Problem description – Below are the records; restate word for word the lines from the first through the one containing "Viewport: 641px width, 455px height.", and only those.

Supplied entries –

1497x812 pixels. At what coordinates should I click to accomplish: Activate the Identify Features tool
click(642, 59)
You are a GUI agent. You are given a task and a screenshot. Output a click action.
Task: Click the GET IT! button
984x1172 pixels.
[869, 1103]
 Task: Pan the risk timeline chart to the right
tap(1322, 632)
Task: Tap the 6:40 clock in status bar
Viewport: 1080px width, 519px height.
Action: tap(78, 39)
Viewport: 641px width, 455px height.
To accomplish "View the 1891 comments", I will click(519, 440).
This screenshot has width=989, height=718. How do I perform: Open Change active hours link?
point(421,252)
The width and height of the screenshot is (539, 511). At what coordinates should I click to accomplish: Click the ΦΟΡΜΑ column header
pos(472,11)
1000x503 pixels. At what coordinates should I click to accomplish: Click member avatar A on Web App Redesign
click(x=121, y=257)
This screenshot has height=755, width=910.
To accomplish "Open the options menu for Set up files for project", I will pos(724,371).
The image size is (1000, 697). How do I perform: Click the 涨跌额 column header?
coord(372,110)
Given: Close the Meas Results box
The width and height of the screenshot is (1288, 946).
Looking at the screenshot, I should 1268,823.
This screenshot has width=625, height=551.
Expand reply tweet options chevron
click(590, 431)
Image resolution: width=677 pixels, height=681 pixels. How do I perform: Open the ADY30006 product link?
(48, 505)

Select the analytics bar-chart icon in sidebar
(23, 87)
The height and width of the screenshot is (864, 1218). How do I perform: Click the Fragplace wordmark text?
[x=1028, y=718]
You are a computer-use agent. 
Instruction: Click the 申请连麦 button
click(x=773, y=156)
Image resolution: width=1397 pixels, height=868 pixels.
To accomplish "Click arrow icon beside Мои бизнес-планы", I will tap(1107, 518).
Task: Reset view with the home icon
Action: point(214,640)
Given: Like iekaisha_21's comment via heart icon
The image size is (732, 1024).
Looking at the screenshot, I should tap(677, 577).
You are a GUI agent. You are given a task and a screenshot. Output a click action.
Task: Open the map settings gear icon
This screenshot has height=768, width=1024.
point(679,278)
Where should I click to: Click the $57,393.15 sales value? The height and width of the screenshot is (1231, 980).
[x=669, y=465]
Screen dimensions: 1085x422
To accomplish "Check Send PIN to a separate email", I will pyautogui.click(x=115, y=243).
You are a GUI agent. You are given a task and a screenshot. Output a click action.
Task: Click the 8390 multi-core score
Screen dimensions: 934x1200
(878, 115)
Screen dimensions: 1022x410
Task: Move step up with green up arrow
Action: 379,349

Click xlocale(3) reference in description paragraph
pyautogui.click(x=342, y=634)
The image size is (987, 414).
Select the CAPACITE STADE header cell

Expected output –
1497x812 pixels. At what coordinates should I click to accomplish: Activate the Identify Features tool
click(642, 59)
You are a GUI agent. You are given a task and a screenshot. Output a click action.
Task: Click the GET IT! button
984x1172 pixels.
[869, 1103]
 Task: Pan the risk timeline chart to the right
tap(1322, 632)
Task: Tap the 6:40 clock in status bar
Viewport: 1080px width, 519px height.
Action: tap(78, 39)
Viewport: 641px width, 455px height.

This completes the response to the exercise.